Jimmy and Beth Bailey with their children, James, Betsy, and John Swinton.
A few months later, my son James woke up on a Sunday morning with a mild fever. I took his siblings to church, and Beth stayed home to care for him. By the time we returned, his fever had spiked severely and his heart rate was high enough for the urgent care center to refer us to the emergency room. The E.R. physicians determined it was serious enough for him to be admitted overnight, and I was scared. Within a matter of hours, however, our church family was bearing this burden with us. We heard from four members of the clergy, including Jeff and his wife, Kristin. I vividly remember sitting in my car at the MUSC parking garage praying over the phone with Marc Boutan, and feeling so comforted by his words and support. Our phones were lighting up with text messages, emails, calls, and social media notifications from our church family, who were bearing this burden with us and lifting us in prayer. I remember a non-St. Philip's friend saying, “you have a great hospital and friends who pray for you––that’s a great team.” James quickly returned to good health.
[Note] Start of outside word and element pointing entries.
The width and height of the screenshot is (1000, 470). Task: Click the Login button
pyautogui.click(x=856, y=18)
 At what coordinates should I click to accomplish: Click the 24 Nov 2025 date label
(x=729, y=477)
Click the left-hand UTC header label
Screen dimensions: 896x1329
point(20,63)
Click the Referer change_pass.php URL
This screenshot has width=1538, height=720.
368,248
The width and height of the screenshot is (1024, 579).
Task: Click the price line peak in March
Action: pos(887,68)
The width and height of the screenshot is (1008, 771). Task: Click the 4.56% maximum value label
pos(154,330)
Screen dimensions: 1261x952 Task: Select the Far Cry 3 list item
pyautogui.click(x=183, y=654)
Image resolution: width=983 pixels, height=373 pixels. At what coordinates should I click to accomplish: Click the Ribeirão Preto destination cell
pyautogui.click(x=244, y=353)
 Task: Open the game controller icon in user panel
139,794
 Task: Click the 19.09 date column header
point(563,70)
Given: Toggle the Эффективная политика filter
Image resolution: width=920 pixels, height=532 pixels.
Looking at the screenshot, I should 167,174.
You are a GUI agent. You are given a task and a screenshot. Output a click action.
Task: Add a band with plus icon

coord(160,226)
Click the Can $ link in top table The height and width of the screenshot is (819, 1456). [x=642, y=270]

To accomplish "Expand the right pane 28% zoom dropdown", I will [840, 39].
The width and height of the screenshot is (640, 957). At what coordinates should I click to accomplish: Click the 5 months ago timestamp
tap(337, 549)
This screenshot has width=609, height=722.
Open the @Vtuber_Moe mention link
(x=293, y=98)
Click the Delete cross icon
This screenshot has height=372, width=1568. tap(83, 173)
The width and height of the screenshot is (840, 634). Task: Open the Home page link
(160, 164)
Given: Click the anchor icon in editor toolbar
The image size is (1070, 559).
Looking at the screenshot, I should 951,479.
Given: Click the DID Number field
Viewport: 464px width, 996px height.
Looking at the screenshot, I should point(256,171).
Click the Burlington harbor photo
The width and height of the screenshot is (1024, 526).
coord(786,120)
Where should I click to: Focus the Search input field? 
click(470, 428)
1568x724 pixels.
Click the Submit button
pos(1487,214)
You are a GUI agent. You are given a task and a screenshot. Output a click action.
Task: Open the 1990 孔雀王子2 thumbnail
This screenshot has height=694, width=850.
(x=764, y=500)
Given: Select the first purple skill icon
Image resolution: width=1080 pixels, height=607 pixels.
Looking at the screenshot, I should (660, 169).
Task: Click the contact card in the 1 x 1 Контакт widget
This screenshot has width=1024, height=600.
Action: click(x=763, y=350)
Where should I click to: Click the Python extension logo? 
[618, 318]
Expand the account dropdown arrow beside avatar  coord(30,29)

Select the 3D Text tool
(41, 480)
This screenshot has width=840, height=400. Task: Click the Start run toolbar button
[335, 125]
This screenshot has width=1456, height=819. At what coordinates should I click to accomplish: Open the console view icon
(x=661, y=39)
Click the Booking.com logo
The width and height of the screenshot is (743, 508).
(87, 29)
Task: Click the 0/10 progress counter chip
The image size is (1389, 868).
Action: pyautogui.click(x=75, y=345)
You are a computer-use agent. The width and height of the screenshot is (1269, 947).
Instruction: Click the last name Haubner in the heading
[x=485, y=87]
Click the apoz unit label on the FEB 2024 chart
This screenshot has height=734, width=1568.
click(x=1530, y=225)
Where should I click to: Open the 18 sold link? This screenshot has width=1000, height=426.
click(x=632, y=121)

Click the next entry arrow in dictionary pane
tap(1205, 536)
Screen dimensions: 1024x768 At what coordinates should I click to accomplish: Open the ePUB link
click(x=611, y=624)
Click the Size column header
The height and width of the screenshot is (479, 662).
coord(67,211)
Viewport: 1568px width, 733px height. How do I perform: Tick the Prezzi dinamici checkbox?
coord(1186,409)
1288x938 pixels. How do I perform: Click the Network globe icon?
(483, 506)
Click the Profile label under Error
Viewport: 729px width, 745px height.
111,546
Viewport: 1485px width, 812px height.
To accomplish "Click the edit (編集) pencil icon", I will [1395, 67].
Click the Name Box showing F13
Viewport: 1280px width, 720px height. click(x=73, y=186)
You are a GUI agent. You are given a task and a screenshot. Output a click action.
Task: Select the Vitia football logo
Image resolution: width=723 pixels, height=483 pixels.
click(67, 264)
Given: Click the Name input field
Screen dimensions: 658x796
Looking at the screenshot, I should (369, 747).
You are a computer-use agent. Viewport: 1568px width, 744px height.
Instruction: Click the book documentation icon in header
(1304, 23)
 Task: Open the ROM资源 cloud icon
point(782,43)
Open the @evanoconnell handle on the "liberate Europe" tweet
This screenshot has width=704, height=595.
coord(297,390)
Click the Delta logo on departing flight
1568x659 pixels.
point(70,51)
Later in the year, I began to suffer from a mysterious illness with symptoms that eluded diagnosis for a long 87 days. The physical pain ebbed and flowed, but the uncertainty was constant and taxed me mentally. I tried to keep this situation under wraps, mainly because I didn’t want my children to worry. However, solutions continued to elude my medical team and I couldn’t bear this burden alone. I looked to my church family for help, and St. Philip's wrapped its arms around me and hugged tight. The men in my Bible study prayed for me and checked in constantly. Every member of our clergy prayed with me. Hundreds of you prayed for me in your own Bible studies. Occasionally, total strangers introduced themselves and said they learned about my situation during prayer requests at a Bible study, and wanted me to know they were praying for me too. During a December service (I think Christmas Eve), while serving communion, Martha Vetter leaned down, took some extra time, and prayed vigorously for me, my family, my doctors, and for healing. My eyes filled with tears of appreciation for this love and compassion, and for her willingness to bear my burden with me, along with so many of you.
I’ve been blessed with great doctors and medical professionals over the past eight months, but dozens of visits, blood tests, scans, and referrals to specialists came up empty until I asked you to share this burden with me. Soon after you began your prayers, a diagnosis was made and treatment began.
While I don’t wish difficulty on any of you, you can be comforted by the fact that when life’s storms start blowing, you aren’t alone in your struggle. Most importantly, we have our Lord, but we also have each other. We bear one another’s burdens, and I’m glad I understand that now. As I type this, I’m sitting at Lowcountry Rheumatology for a four-hour infusion. Shortly after the IV was inserted, I received a text from Andrew O’Dell: “Praying for God to draw close during your infusion today.” Amen.